Очнулся я на третий день. Горячий обруч сжимал голову. В ушах сухо потрескивало, перед глазами мельтешили желтые мухи. Я лежал на возу под явором, а сбоку сидел с книгой почтенный Джеордже. За стеклышками очков заискрились серые глаза. Протянул мне кружку теплой жентицы — молочной сыворотки с горькой зеленой сечкой. Щелкнул перед носом пальцами и спросил:
«Кто ты?»
«Сам не знаю».
«Это хорошо. Выходит, ты при уме. Потому что лишь глупый думает, что знает, кто он еси».
Овчары-чабаны рассказали мне, что пес выгнал кобылу на нашу сторону и подал голос. Они услышали и выбежали навстречу. Я лежал на лошади пластом с разможженным затылком. Еще хорошо, что достал по голове обушком, потому что если бы лезвием, то уж давно бы меня снесли на носилках в долину. Почтенный Джеордже тогда приказал зарезать ягненка и перевязал мне голову и плечи внутренней стороной шкурки. Положили меня под открытым небом, подальше от овечьего смрада и трезвона колокольчиков.
На травяных настойках я помалу выживал, выходил из помрачения сознания, однако не мог шевельнуть ни рукой, ни ногой.

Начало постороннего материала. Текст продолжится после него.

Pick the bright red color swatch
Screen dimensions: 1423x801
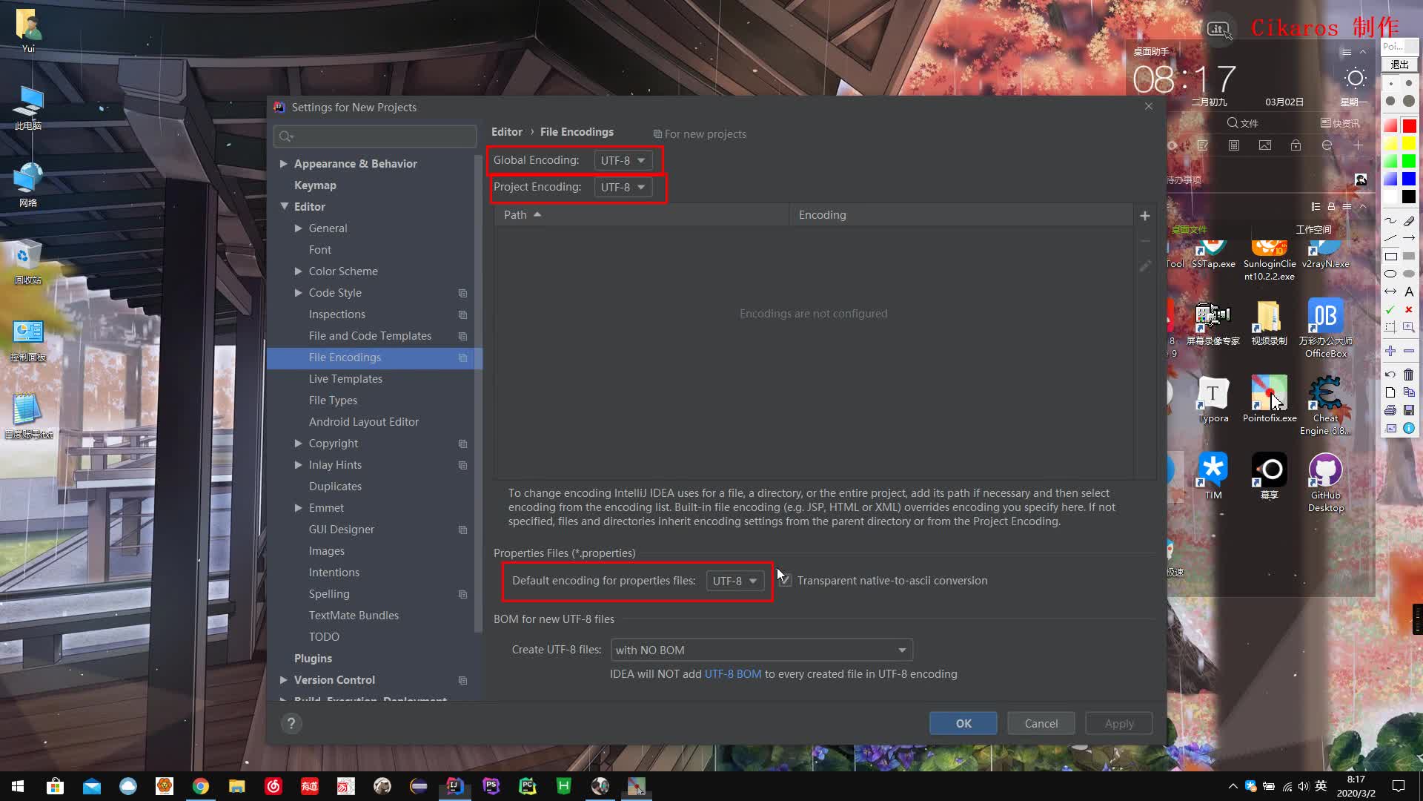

Скорбно хмурил чело аптекарь, когда поднимал мою руку и ронял, точно трость. Однажды в знойный день вынесли меня на доске из тени и раздели донага. Подошел пан Джеордже с зеркальцем, направил солнечный лучик мне на тело. Вскоре я сцепил зубы от палящей боли. А он все водил и водил зеркальцем, находя такие места, где жгло невыносимо. Аж запах жженой кожи было слышно.